> **Exercise requirements**:
Repeat the material below word for word, starting at the line that contains "Where should I click to: Expand" and ending after the line that contains "point(173,44)", with both of those lines included.

* start Entries shown *

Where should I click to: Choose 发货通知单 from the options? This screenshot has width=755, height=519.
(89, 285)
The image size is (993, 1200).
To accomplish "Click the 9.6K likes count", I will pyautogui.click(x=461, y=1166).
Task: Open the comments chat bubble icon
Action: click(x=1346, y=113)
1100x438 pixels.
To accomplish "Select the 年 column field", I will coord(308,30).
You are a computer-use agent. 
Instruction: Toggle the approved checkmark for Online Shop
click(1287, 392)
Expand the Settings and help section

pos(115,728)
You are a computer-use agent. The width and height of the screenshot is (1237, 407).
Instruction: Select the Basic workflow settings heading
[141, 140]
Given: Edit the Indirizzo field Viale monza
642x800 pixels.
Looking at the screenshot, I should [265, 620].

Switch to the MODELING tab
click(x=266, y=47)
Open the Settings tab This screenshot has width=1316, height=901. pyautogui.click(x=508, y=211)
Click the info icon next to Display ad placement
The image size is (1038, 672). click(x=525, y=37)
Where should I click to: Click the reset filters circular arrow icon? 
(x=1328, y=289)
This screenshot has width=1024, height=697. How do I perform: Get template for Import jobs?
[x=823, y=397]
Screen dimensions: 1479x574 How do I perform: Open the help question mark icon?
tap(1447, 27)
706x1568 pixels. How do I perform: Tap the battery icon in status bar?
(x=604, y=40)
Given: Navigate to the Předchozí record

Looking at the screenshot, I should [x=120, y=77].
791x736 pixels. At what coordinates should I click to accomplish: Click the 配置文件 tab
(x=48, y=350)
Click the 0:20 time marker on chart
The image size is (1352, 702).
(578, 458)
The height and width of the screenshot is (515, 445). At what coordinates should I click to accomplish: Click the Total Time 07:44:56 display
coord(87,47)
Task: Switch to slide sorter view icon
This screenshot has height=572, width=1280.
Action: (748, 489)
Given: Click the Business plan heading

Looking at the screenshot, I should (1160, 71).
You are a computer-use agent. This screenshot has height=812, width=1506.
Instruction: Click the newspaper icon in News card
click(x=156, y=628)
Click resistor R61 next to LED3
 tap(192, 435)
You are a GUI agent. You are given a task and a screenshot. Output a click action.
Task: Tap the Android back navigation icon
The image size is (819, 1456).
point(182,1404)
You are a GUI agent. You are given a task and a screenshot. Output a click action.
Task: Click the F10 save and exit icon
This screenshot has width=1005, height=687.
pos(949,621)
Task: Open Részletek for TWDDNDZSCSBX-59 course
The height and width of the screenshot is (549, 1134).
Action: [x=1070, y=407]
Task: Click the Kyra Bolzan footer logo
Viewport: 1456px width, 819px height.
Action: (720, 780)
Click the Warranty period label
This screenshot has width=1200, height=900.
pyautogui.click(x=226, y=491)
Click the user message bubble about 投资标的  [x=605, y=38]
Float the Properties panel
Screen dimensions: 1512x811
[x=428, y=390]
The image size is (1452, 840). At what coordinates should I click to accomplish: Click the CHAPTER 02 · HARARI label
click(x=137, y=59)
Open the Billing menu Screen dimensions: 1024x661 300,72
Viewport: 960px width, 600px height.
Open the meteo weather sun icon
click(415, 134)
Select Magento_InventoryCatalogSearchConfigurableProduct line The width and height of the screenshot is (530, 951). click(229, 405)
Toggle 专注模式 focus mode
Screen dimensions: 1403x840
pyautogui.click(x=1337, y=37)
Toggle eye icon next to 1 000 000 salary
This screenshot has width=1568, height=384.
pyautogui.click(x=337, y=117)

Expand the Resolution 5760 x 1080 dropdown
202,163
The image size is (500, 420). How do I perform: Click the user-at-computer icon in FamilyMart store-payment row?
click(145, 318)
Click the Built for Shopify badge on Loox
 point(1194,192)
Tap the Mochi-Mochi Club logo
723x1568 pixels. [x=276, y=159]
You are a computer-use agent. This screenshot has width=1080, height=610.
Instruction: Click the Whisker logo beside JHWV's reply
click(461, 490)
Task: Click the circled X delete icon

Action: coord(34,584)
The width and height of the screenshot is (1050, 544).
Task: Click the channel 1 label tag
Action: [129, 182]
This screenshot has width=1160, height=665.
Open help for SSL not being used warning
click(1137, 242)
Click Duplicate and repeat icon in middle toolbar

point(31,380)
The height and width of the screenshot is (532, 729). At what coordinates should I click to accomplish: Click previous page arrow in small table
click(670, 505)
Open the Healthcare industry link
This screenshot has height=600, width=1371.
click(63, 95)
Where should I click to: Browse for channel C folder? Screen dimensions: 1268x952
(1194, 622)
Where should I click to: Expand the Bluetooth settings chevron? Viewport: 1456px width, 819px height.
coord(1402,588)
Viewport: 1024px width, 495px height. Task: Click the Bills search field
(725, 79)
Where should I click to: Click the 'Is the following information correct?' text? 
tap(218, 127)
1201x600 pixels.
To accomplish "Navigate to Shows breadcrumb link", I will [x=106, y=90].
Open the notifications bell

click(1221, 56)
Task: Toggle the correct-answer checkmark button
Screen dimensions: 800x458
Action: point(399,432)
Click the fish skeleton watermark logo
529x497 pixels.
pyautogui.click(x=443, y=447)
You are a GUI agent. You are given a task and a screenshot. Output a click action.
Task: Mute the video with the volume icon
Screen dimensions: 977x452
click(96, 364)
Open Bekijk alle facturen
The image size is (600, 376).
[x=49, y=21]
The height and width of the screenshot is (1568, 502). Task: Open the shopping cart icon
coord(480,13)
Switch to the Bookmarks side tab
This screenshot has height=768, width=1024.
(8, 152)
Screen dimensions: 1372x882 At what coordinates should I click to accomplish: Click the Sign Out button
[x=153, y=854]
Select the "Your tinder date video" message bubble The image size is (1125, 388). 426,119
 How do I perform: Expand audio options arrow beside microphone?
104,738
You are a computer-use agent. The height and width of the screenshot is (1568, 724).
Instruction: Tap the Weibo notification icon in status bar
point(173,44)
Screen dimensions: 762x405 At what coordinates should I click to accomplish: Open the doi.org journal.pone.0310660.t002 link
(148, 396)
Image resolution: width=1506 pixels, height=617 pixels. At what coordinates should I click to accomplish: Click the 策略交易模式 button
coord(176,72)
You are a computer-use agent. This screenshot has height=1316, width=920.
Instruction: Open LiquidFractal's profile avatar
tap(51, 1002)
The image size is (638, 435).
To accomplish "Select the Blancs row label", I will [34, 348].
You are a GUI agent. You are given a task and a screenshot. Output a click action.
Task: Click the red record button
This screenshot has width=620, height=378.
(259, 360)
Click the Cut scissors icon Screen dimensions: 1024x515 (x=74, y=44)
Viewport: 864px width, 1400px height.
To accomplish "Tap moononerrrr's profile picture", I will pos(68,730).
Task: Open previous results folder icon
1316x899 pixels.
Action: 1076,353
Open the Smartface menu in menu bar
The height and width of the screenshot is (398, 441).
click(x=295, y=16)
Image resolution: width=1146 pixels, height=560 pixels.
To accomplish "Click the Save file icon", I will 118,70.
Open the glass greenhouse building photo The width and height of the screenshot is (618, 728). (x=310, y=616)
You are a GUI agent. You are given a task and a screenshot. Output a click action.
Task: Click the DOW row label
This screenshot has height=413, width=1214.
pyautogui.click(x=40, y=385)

* end Entries shown *

> **Answer to this exercise**:
Where should I click to: Expand the Bluetooth settings chevron? Viewport: 1456px width, 819px height.
coord(1402,588)
Viewport: 1024px width, 495px height. Task: Click the Bills search field
(725, 79)
Where should I click to: Click the 'Is the following information correct?' text? 
tap(218, 127)
1201x600 pixels.
To accomplish "Navigate to Shows breadcrumb link", I will [x=106, y=90].
Open the notifications bell

click(1221, 56)
Task: Toggle the correct-answer checkmark button
Screen dimensions: 800x458
Action: point(399,432)
Click the fish skeleton watermark logo
529x497 pixels.
pyautogui.click(x=443, y=447)
You are a GUI agent. You are given a task and a screenshot. Output a click action.
Task: Mute the video with the volume icon
Screen dimensions: 977x452
click(96, 364)
Open Bekijk alle facturen
The image size is (600, 376).
[x=49, y=21]
The height and width of the screenshot is (1568, 502). Task: Open the shopping cart icon
coord(480,13)
Switch to the Bookmarks side tab
This screenshot has height=768, width=1024.
(8, 152)
Screen dimensions: 1372x882 At what coordinates should I click to accomplish: Click the Sign Out button
[x=153, y=854]
Select the "Your tinder date video" message bubble The image size is (1125, 388). 426,119
 How do I perform: Expand audio options arrow beside microphone?
104,738
You are a computer-use agent. The height and width of the screenshot is (1568, 724).
Instruction: Tap the Weibo notification icon in status bar
point(173,44)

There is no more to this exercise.